Cyperus rotundus medicinal plant shows promise for novel COVID-19 therapeutics

By Michael Greenwood, M.Sc.Jun 9 2021

COVID-19 (coronavirus disease 2019) is a viral respiratory disease spreading throughout the world. It has been declared a public health emergency and a pandemic by the World Health Organization (WHO). A lack of effective therapeutic efforts has hampered the treatment of COVID-19.

The severe acute respiratory syndrome coronavirus 2 (SARS-CoV-2) Main protease (M^PRO) plays a critical role in the viral replication cycle.

Once inside a host cell, SARS-CoV-2 begins producing non-structural proteins that facilitate replication and spread, among which is the main protease 3-chymotrypsin-like protease (M^PRO), responsible for proteolytic processing.

This enzyme demonstrates extreme specificity towards viral polypeptide sequences, interacting with host proteins minimally. This means that any drugs targeting the enzyme are unlikely to also inhibit host proteases, making the essential SARS-CoV-2 enzyme a particularly attractive drug target.
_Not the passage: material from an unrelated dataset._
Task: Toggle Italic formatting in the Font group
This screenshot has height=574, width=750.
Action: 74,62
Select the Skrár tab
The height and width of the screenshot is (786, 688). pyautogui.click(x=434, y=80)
Cyperus rotundus is a plant with a history as herbal medicine, containing many chemical substances frequently found to be drug-like in character: flavonoids, terpenoids, and the like. Compounds sourced from the plant have demonstrated some inhibitory activity against HIV by modulation of the CYP3A4 enzyme, and thus in a drug lead discovery effort, Kumar et al. (July 2021) computationally screened these natural compounds against M^PRO in a paper recently published to Computers in Biology and Medicine.

Study: Screening of natural compounds from Cyperus rotundus Linn against SARS-CoV-2 main protease (Mpro): An integrated computational approach. Nut grass (Cyperus rotundus Linn.) and seeds. Image Credit: Wasanajai

Screening for ligands

A library of 390 compounds sourced from Cyperus rotundus was assembled in silico and checked for drug-likeness, having good bioavailability by the ability to cross membranes, leaving 354 relevant ligands.
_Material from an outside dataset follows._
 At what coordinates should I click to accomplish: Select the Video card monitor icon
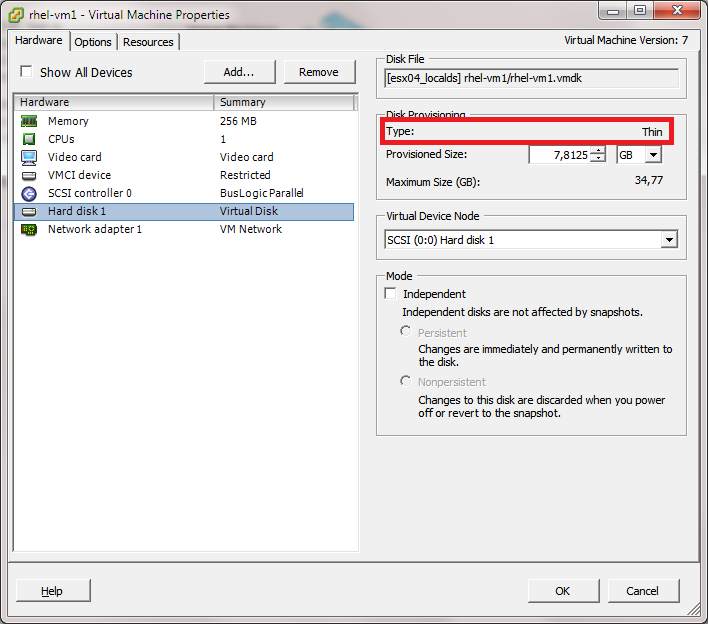(x=29, y=157)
7,938 conformers were generated from these ligands, and docking simulations ran against M^PRO, based on the crystal structure of the enzyme. The top 30 ranking compounds in terms of LibDock score, which provides a numerical value based on electrostatic interactions between molecules, were carried forward for more detailed testing of binding energy. Compounds that bonded with the M^PRO active site with negative binding energy, and therefore provide a stable bond suitable for an inhibitory drug, were selected from the drug leads, leaving 12 compounds of interest.
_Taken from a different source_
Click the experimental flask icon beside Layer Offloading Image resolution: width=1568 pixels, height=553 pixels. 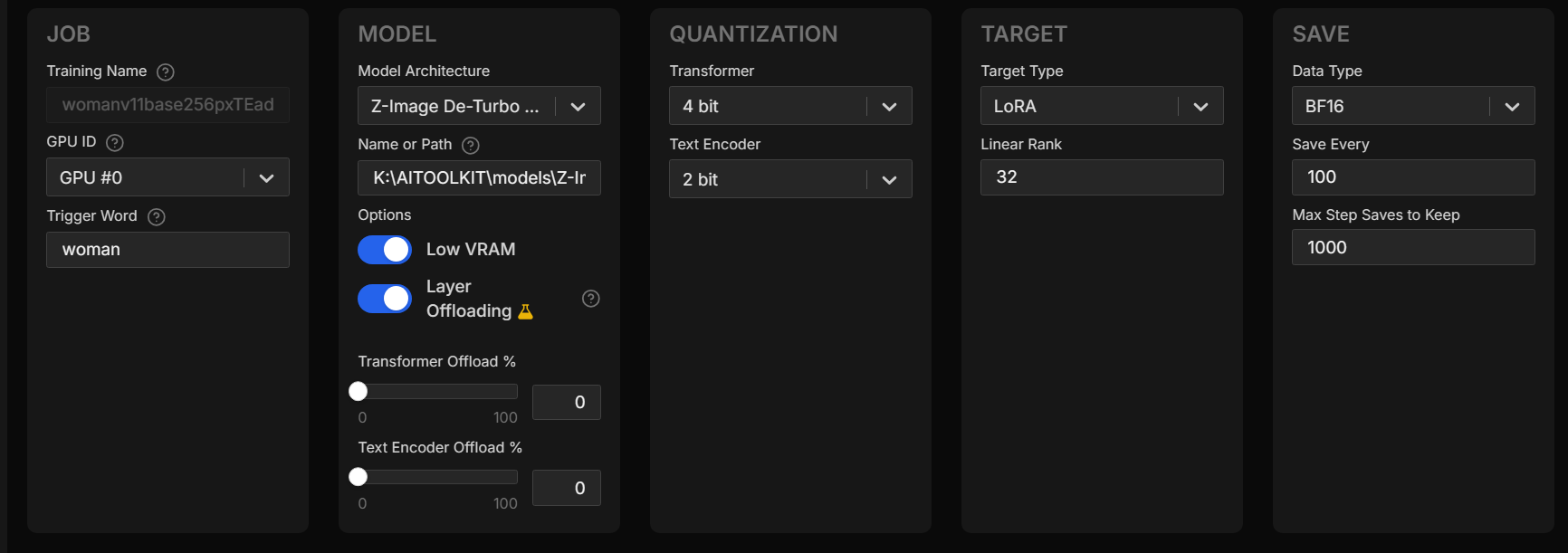[525, 311]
Lupeol demonstrated the most favorable docking affinity towards M^PRO, followed by β-amyrin acetate, achieving scores of -70.03 and -59.33 kcal/mol, respectively. Interestingly, the antiretroviral protease inhibitor drugs lopinavir and ritonavir, shown in some studies to be effective against COVID-19, achieved scores of only -50.25 and -68.58 kcal/mol, respectively. Other compounds showed good binding affinities with M^PRO, comparable to these commercial drugs, and so were also selected for further examination: leanolic acid, β-amyrin, stigmasta-5,22-dien-3-ol, and valrenyl acetate. The root mean square deviation of the ligands once bound was also assessed to determine the flexibility of the compounds, with β-amyrin, stigmasta-5,22-dien-3-ol, and valrenyl acetate demonstrating the greatest rigidity. β-amyrin followed by stigmasta-5,22-dien-3-ol had the largest total binding free energy, indicating stronger intermolecular interactions and more stable bonds.

Bioavailability and toxicity

β-amyrin and stigmasta-5,22-dien-3-ol were examined with regards to pharmacokinetics and toxicity, both demonstrating adequate oral bioavailability and exceptional intestinal absorption approaching 100%. They also test highly against blood-brain-barrier and central nervous system permeability, suggesting that they would biodistribute well through both. The drugs do not inhibit human cytochrome P450, indicating that the drugs are not metabolized.  

The drug leads were exposed to the Ames toxicity test, exhibiting low toxicity, though scored relatively highly in terms of acute toxicity by considering rat and minnow LD50 values for the compounds. The group suggests that the two drug leads should likely be well tolerated by humans, though this would need to be verified experimentally by in vitro and in vivo studies.

The researchers concluded that Cyperus rotundus Linn. medicinal plant helps treat viral infections in a traditional manner, and that it may be useful in developing novel and effective therapeutics against COVID-19.